The researchers developed PART, which reformats the reasoning traces in two main ways. First, it removes instances where the model seems to be 'talking to itself' – unnecessary steps that don't contribute to the final answer. Second, it rearranges the order of smaller conclusions within the reasoning to make it harder for a student model to learn the original model’s patterns. They used a small, separate model to do this reformatting, so it doesn't require a lot of extra computing power.
Why it matters?
This work is important because it offers a way to protect the intellectual property of LLM developers *without* making the models less transparent to users. By disrupting the distillation process, PART helps ensure that the benefits of detailed reasoning aren't exploited for unauthorized copying, while still allowing people to understand and learn from the model’s thought process. Experiments showed a significant drop in performance when trying to copy the model after using PART.
Abstract
Recent advances in Large Language Models (LLMs) show that extending the length of reasoning chains significantly improves performance on complex tasks. While revealing these reasoning traces helps users better follow, verify, and learn from the model's problem-solving process, it also makes them highly vulnerable to unauthorized distillation. To mitigate this risk, proprietary model providers often adopt aggressive protection strategies, such as replacing detailed reasoning with brief summaries, which deprive users of valuable intermediate information.

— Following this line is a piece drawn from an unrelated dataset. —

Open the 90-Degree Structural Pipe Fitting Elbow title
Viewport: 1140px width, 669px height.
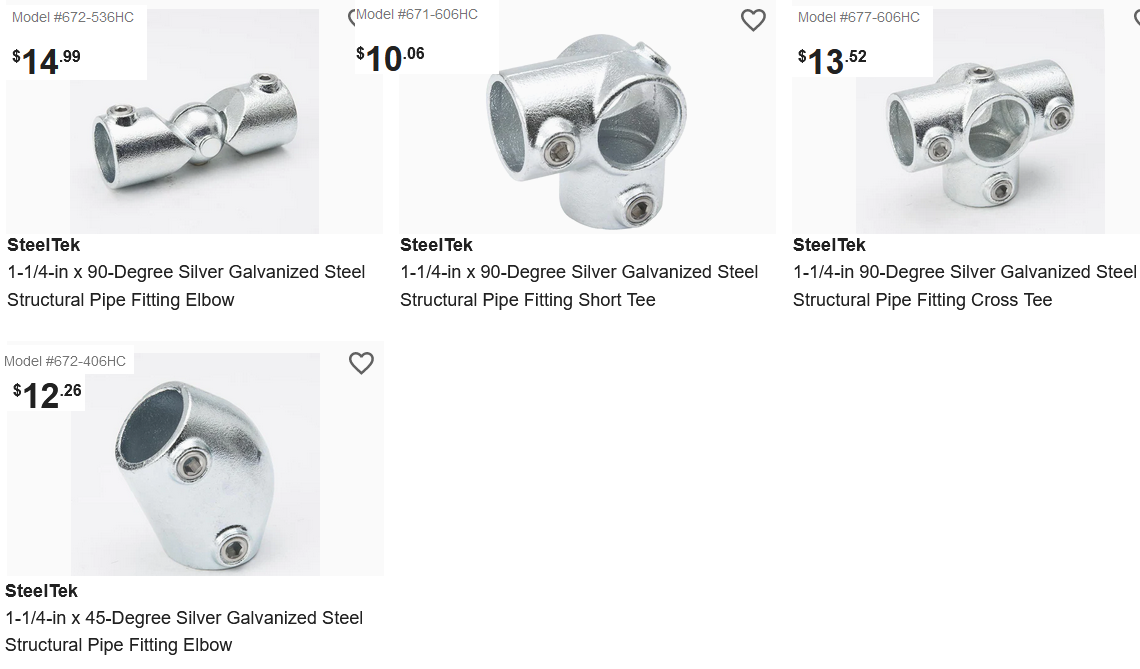[x=186, y=286]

To address this trade-off, we propose PART, an information-preserving antidistillation reformulation of reasoning traces. Motivated by the difference between how humans understand reasoning traces and how LLMs exploit them for supervised fine-tuning, we design a simple but effective two-step reformulation: removing self-talk behaviors and reordering sub-conclusions. A small auxiliary model is trained to perform this reformulation, incurring minimal computational overhead. Extensive experiments demonstrate that PART consistently disrupts distillation across student models of different sizes and types on various reasoning benchmarks. For instance, when training on reformulated traces, even the performance of a large 32B student model decreases from 54.17 to 46.88 on AIME 2024, corresponding to a 13.5% degradation.